Start of Data to process

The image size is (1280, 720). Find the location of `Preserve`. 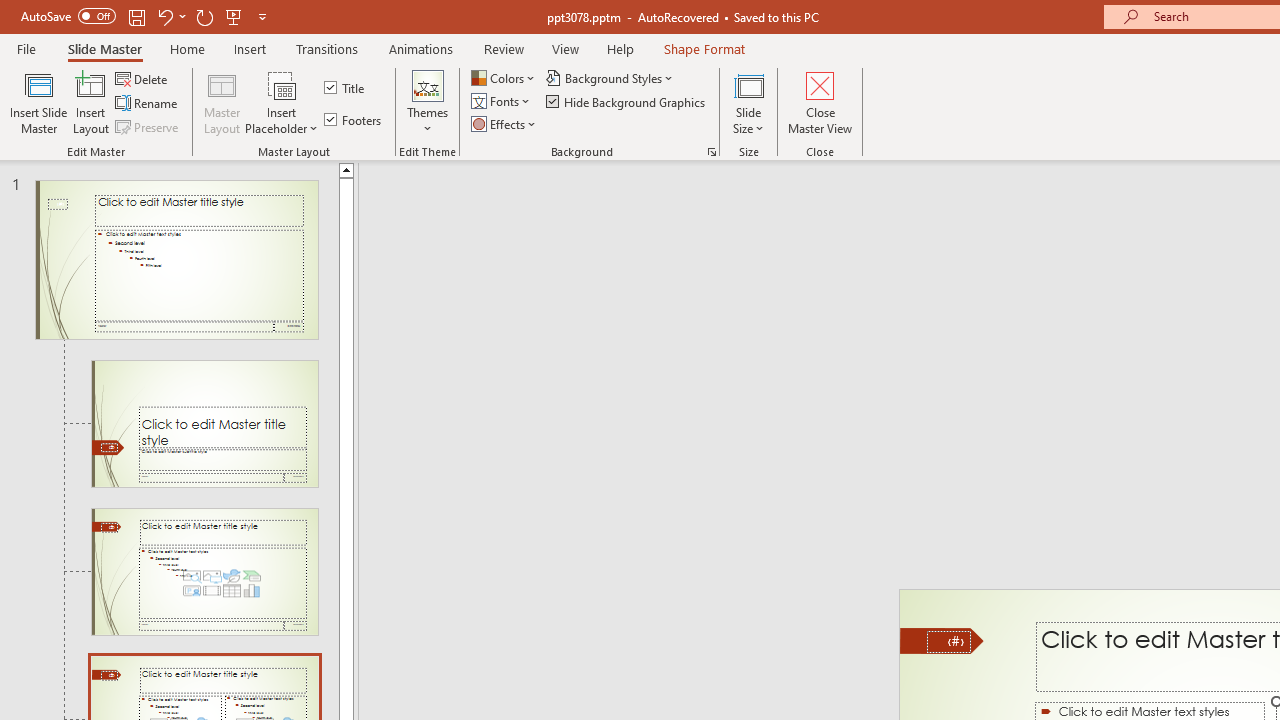

Preserve is located at coordinates (148, 126).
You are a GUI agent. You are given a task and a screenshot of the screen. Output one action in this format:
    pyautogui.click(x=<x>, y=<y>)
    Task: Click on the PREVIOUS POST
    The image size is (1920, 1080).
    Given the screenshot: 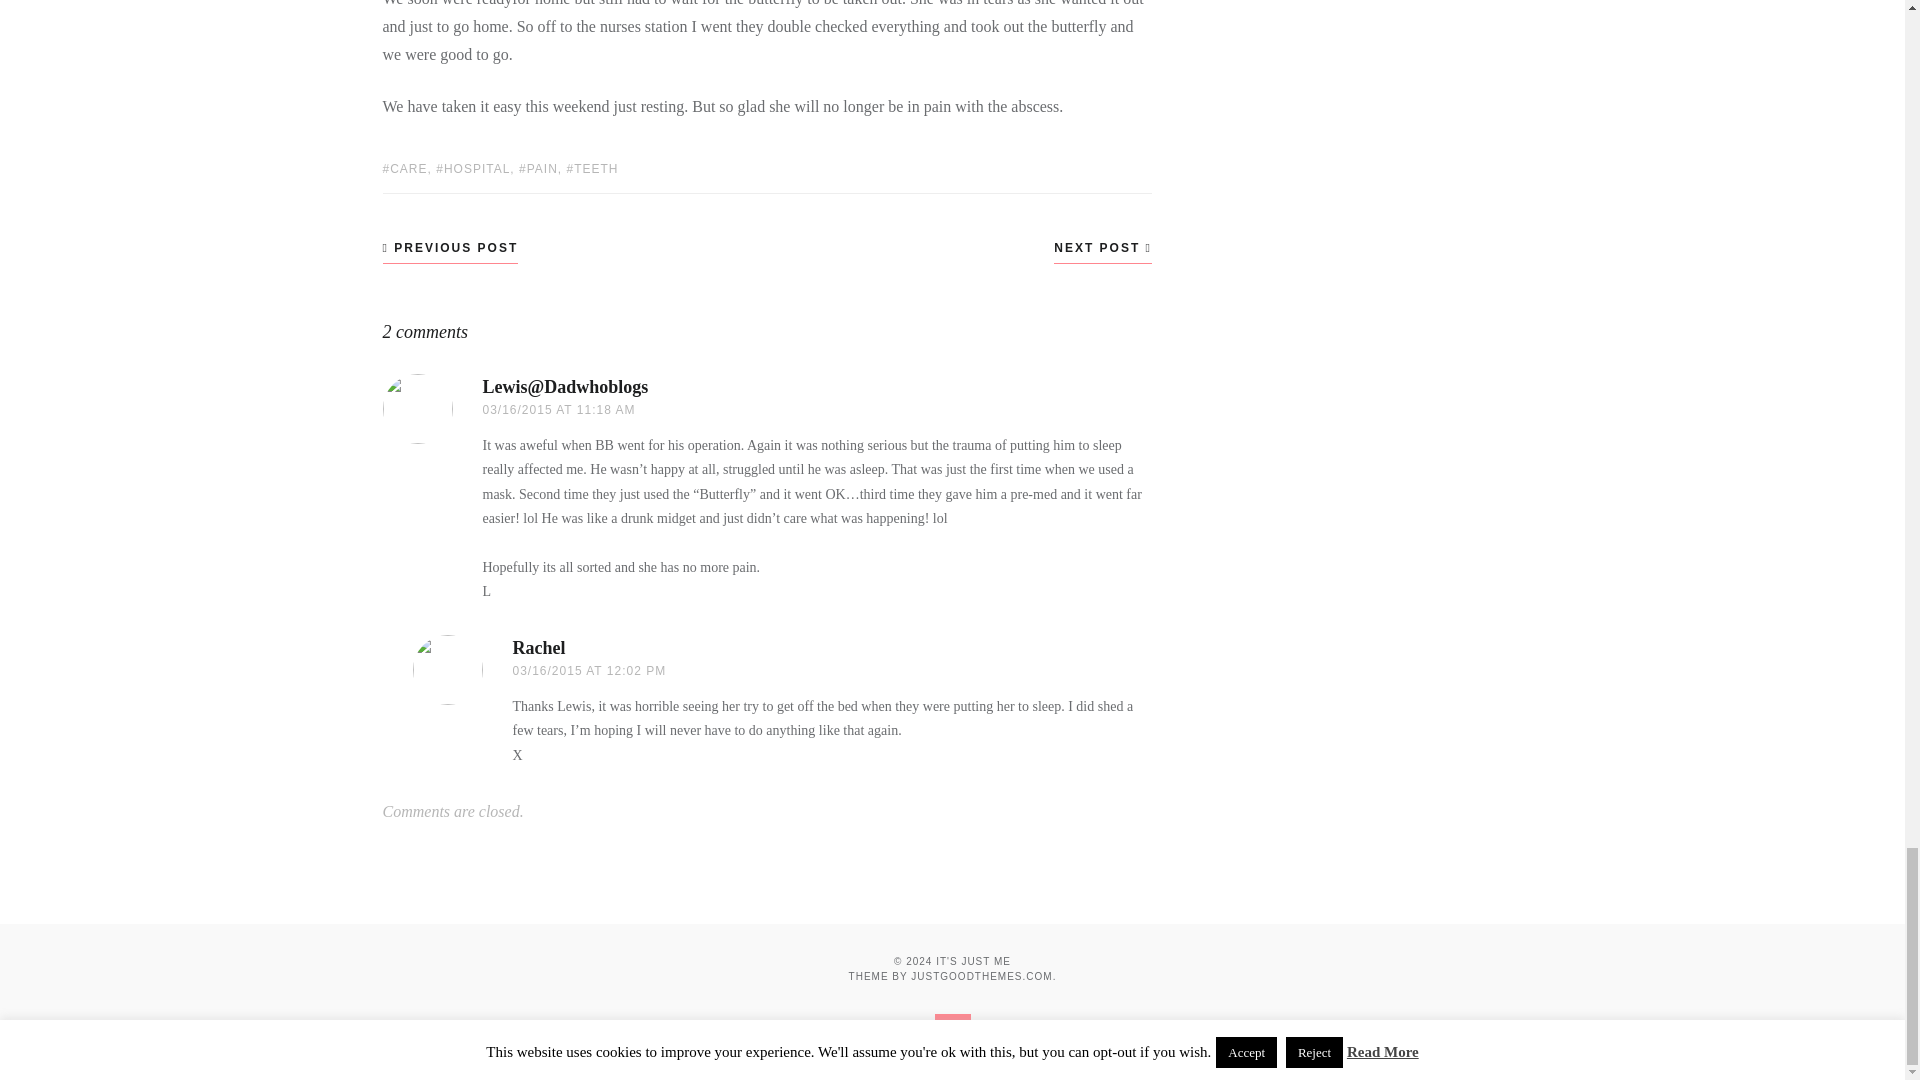 What is the action you would take?
    pyautogui.click(x=450, y=248)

End of Data to process

▶ _Stated problem_
Set out everything in the listing above, from the line containing "You are a GUI" down through the line containing "The image size is (1920, 1080).", as a Markdown table with the columns "Row" and "Text". Number each line in "Row", place the line itself in "Text", and leave out any blank lines.

▶ _Solved problem_
| Row | Text |
|---|---|
| 1 | You are a GUI agent. You are given a task and a screenshot of the screen. Output one action in this format: |
| 2 |     pyautogui.click(x=<x>, y=<y>) |
| 3 |     Task: Click on the PREVIOUS POST |
| 4 |     The image size is (1920, 1080). |